I’m pretty happy my station has all the range it’s ever going to get, based on geography, as shown by the HeyWhatsThat range rings.

I’m a bit rusty on SNR issues - how is my current SNR looking after the last 24 hours or so…?


Remind me - what optimisation options and tweaks are available?


At the moment, im using fA’s dump1090 (as part of the standard package install).
I used Mutability in the past, but that seems to have dissapeared - later instructions I found suggested the only way to install that these days is to build it yourself - is that still a thing?

Judging the amount of “> -3 dBFS/Hr”, I think changing the gain might help here.
“dump1090-fa”'s default setting is “-10”, right?

Thanks Hbokh, coming back to me now! :slight_smile:

Ran the gain testing scripts from here:

post197318.html#p197318

Chnaged from the default -10 to 49.6, which showed as “best” on my rig.

Just testing for PPM adjustment now…

Still running dump1090-fa from Romeo Golf’s branch of ADSBReceiver… I’d like to use Obj’s Mutability fork, but none of the install instructions (including build from the repo) seem to work.
Has Mut been discontinued now?

Bake a Pi
Go to OPTION-3
Follow Item 7) Install dump1090-mutability v1.15~dev

Done a test install 15 minutes ago. It is working

Thanks abcd567 - I’ll give that a try later …

OK - found the log file…

I set my gain to 49.6 following the gain test results.

I get:

461865 messages with signal power above -3dBFS
4117658 total usable messages

Which gives 11.21 - 11.21% !

If correct, this suggests I need to drop the gain, but then I ask why the gain tests suggested 49.6 was best?
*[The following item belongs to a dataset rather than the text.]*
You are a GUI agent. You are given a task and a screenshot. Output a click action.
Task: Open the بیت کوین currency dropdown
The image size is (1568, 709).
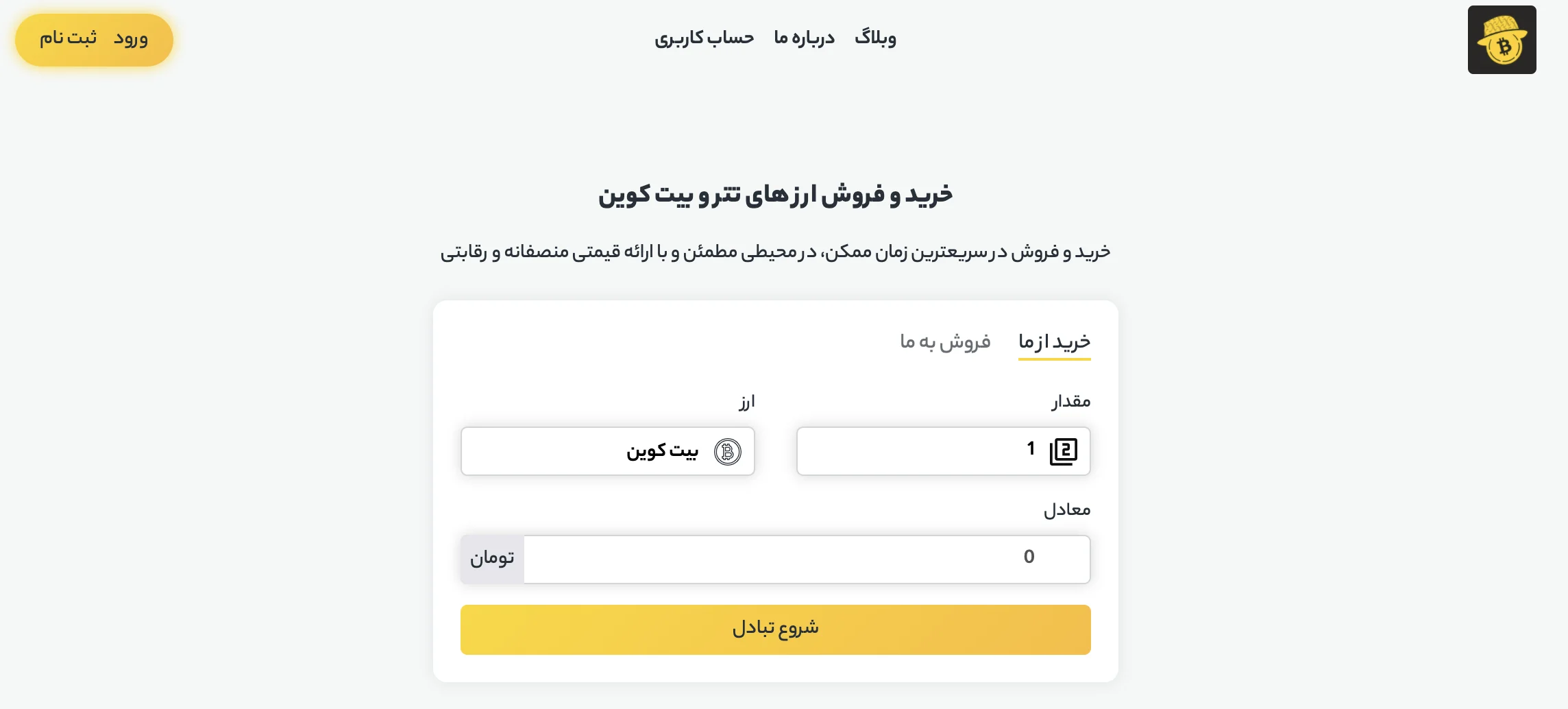pos(607,451)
Basically, the test is highly imperfect since traffic is continually changing. Ideally you’d want to test two otherwise identical setups at the same time and take a sample for a few minutes with one setup at a static gain vs the test rig at your test gain. Although it’s imperfect (as-is), it’s still a decent way to find a rough ballpark - especially if you sample multiple times and at different times of day/night. It’s really tough to compare continually changing data without a watermark, but not everyone has multiple rigs laying around to test so something is better than nothing for the most part. Just keep the shortcomings in the back of your mind when analyzing results.